**TASK TO CARRY OUT:**
Below are some records. Print exactly the lines between the one holding "revenue royalty certificates (143, 1367)" and the one holding "ebooks (261, 1197)", inclusive, and nothing else.

**DATASET CONTENT:**
■ ■ ■ ■ ■

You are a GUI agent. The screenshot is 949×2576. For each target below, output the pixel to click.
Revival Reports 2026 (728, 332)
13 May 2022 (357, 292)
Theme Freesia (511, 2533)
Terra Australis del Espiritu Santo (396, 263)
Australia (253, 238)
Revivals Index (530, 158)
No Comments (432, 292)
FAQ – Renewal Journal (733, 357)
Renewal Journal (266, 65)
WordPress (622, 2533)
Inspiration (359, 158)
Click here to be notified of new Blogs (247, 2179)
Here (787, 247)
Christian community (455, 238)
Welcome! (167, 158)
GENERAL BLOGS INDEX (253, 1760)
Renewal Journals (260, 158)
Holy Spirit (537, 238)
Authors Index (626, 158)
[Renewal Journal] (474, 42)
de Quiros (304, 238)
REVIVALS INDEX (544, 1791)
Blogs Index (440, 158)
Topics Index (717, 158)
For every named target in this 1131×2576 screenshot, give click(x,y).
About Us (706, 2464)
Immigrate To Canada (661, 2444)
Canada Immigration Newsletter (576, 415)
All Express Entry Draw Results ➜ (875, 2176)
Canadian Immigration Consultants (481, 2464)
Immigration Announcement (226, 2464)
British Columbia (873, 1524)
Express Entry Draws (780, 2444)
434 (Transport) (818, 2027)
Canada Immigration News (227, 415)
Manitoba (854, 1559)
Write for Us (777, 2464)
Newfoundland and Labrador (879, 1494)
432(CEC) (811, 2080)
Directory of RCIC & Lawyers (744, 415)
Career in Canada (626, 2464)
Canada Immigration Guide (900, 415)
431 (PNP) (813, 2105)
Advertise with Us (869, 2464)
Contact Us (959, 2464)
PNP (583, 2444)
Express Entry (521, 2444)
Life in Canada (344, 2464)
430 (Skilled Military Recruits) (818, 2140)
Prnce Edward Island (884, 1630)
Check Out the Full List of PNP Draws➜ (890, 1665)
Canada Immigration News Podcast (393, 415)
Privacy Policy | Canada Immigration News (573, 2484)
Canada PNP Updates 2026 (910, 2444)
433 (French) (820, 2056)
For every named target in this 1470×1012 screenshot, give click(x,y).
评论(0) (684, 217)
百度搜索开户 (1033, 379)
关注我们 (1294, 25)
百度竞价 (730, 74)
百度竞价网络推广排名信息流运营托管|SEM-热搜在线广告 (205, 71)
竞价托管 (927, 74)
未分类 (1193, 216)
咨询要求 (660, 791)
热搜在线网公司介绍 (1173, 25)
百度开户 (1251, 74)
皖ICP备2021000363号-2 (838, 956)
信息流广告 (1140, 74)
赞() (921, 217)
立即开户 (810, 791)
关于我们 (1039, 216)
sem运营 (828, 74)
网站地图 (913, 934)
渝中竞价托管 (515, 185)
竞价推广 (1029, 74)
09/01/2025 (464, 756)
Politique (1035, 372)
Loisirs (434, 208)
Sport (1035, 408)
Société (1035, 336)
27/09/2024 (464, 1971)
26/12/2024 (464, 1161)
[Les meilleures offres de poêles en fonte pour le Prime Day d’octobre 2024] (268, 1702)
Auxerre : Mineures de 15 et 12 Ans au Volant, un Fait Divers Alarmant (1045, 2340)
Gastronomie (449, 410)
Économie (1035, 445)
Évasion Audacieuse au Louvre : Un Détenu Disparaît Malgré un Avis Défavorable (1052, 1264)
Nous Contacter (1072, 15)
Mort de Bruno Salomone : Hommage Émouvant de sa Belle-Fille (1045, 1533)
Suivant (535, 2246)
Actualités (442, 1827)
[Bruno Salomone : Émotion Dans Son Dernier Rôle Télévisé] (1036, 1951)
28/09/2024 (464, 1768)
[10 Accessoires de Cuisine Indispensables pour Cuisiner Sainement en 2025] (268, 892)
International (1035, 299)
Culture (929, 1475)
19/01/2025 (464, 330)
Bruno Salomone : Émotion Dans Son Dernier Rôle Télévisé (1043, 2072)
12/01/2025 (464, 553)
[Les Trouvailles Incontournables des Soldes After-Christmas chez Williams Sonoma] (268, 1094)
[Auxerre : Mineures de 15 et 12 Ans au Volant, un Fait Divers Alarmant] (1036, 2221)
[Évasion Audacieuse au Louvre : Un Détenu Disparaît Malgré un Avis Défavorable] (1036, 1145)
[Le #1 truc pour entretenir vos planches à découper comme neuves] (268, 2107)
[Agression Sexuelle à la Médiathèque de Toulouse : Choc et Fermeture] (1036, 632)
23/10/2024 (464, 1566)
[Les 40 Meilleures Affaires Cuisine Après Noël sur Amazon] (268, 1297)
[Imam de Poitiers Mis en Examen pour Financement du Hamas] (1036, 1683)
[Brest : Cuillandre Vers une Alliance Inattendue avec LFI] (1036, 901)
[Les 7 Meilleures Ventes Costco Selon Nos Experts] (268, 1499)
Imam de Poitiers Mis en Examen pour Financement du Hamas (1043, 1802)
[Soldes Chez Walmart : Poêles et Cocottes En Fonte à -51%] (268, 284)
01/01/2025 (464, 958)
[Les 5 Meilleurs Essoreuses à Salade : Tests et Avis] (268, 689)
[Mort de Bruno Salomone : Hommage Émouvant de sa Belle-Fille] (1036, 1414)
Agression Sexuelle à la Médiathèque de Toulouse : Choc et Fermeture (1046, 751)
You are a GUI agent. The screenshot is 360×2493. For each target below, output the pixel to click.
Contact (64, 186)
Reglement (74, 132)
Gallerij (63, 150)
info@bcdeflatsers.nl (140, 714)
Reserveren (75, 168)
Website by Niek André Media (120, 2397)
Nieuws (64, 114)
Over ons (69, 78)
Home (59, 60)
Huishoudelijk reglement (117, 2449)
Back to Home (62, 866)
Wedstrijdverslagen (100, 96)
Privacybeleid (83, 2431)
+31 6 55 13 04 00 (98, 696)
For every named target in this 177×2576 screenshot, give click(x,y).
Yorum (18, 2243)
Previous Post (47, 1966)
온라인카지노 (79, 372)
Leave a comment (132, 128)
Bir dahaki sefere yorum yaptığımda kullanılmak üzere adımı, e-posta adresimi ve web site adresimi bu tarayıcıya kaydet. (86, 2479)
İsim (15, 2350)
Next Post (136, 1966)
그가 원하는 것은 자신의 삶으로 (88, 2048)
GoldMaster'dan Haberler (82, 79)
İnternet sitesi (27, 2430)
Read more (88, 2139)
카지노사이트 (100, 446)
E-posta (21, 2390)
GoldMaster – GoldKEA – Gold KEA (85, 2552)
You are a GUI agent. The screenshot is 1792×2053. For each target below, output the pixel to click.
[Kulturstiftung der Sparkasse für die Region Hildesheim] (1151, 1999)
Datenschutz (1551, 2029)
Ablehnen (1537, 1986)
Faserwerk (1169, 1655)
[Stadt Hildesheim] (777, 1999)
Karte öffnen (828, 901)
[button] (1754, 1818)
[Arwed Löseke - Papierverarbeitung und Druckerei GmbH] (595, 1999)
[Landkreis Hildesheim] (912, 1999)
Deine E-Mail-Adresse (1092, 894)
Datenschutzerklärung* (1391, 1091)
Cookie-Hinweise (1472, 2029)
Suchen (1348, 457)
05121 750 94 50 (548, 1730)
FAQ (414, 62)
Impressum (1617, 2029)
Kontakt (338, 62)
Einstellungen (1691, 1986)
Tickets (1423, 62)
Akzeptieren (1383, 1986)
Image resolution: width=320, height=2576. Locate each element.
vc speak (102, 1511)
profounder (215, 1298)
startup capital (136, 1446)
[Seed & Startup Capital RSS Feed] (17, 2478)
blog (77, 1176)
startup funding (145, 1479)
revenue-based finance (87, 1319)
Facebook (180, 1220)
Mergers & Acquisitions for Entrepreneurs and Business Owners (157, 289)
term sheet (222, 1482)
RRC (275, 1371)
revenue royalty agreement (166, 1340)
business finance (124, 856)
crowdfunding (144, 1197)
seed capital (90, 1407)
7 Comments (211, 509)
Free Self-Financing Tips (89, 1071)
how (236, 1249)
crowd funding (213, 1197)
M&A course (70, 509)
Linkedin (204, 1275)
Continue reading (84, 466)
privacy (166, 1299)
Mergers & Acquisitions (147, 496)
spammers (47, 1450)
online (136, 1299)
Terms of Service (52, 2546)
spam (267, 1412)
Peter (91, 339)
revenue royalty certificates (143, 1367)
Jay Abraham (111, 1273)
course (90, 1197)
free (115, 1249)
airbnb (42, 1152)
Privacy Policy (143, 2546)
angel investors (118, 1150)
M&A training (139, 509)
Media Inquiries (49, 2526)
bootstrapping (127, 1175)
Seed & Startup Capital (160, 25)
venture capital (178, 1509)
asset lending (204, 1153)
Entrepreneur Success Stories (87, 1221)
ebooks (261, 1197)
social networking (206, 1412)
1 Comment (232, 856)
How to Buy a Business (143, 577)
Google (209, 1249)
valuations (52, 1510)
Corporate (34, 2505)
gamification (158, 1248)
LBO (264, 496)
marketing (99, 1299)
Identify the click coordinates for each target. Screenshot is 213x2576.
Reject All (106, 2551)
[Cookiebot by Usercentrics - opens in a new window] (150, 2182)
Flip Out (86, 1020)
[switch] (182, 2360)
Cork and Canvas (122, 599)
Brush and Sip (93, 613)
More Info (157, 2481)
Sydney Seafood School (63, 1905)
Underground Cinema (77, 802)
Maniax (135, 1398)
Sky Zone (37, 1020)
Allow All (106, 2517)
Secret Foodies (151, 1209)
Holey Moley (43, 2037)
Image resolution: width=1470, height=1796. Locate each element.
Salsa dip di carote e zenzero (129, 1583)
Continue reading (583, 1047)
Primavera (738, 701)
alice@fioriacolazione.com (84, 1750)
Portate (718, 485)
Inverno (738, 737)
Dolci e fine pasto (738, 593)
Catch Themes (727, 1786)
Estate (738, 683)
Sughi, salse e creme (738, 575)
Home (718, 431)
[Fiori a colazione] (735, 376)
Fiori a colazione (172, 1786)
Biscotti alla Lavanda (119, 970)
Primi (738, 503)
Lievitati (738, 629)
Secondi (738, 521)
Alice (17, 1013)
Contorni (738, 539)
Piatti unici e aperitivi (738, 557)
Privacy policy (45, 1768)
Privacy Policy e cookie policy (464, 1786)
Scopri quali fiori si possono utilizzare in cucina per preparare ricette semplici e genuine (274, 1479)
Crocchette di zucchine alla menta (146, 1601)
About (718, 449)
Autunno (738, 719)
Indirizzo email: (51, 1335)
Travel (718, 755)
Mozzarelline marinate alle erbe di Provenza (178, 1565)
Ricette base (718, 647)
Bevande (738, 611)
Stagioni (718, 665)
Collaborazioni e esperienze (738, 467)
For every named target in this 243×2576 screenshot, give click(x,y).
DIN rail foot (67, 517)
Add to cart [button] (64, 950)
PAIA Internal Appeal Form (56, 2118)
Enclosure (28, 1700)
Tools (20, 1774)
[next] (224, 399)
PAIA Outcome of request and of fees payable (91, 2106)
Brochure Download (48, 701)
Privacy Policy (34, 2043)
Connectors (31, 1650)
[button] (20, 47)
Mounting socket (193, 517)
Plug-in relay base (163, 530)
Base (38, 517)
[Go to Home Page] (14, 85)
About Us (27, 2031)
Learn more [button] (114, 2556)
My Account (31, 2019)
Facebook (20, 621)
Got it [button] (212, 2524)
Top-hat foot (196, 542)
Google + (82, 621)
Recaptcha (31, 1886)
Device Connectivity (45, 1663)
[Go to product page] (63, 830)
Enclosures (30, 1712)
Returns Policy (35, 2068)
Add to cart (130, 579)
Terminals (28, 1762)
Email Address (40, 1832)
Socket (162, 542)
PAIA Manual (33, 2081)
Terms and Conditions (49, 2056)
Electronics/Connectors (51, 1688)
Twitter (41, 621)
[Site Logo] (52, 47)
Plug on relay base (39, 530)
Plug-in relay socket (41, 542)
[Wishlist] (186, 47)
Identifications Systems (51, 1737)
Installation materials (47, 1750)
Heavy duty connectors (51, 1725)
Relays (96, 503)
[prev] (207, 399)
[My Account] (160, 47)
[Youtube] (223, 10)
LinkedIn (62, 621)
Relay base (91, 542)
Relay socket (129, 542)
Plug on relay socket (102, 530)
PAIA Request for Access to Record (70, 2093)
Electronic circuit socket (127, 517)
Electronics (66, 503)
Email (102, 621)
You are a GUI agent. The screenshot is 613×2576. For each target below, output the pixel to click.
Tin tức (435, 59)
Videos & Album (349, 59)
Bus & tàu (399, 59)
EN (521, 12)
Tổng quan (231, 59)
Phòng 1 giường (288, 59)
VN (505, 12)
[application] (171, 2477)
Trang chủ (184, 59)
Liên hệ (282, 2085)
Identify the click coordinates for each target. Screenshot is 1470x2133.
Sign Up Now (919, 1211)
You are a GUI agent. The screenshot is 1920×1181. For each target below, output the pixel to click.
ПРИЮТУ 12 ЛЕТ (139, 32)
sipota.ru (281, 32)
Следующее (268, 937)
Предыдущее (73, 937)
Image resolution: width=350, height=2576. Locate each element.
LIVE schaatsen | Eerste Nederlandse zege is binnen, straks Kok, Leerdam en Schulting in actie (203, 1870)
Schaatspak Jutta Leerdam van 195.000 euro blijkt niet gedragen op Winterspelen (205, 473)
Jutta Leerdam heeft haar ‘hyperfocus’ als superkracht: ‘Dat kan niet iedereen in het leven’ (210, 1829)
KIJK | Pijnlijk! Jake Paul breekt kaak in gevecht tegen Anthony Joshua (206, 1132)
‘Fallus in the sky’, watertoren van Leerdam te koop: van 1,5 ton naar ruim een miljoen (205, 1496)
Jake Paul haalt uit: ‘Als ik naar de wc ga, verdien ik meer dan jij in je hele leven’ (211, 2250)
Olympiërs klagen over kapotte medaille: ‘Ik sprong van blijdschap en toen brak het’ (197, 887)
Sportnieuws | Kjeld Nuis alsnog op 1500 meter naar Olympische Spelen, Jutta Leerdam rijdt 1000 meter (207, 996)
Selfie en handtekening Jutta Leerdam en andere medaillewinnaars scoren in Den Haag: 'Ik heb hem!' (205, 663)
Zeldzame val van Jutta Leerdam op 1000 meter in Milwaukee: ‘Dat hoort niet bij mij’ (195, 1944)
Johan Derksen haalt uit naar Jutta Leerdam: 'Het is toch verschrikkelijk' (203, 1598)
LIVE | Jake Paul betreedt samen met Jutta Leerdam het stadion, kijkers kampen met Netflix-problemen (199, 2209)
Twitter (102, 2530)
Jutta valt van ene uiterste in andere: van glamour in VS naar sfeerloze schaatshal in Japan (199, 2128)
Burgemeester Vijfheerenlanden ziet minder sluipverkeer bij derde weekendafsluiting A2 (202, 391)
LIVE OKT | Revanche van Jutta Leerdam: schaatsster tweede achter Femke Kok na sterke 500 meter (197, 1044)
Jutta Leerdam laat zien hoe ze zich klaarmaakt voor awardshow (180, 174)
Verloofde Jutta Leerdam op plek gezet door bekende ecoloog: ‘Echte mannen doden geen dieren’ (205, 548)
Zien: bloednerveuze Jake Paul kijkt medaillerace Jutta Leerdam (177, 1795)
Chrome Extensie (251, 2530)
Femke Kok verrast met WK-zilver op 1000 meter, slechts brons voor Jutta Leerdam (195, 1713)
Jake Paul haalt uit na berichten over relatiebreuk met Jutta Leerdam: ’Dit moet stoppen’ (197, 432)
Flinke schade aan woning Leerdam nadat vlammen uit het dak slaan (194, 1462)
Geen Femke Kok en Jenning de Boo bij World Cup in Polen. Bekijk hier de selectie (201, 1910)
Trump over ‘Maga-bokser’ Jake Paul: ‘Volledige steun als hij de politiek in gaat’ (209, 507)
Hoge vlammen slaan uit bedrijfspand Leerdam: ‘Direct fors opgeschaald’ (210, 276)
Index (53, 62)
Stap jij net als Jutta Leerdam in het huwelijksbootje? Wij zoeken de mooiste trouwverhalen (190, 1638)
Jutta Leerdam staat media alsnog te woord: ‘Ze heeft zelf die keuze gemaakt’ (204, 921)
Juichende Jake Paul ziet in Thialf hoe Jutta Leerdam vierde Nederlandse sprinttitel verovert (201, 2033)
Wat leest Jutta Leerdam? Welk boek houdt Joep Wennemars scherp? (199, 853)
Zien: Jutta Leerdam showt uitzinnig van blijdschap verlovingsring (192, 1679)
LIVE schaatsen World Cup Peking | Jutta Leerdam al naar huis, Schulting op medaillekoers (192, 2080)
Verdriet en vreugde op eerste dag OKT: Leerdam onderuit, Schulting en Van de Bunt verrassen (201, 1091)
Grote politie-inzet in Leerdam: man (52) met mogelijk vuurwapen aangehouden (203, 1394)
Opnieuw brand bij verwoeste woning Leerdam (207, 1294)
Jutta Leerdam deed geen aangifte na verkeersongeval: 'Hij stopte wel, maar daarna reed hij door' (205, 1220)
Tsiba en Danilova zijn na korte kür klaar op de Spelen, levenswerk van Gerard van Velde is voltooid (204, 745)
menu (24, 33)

■ ■ ■ ■ ■

**YOUR SOLUTION:**
revenue royalty certificates (143, 1367)
Jay Abraham (111, 1273)
course (90, 1197)
free (115, 1249)
airbnb (42, 1152)
Privacy Policy (143, 2546)
angel investors (118, 1150)
M&A training (139, 509)
Media Inquiries (49, 2526)
bootstrapping (127, 1175)
Seed & Startup Capital (160, 25)
venture capital (178, 1509)
asset lending (204, 1153)
Entrepreneur Success Stories (87, 1221)
ebooks (261, 1197)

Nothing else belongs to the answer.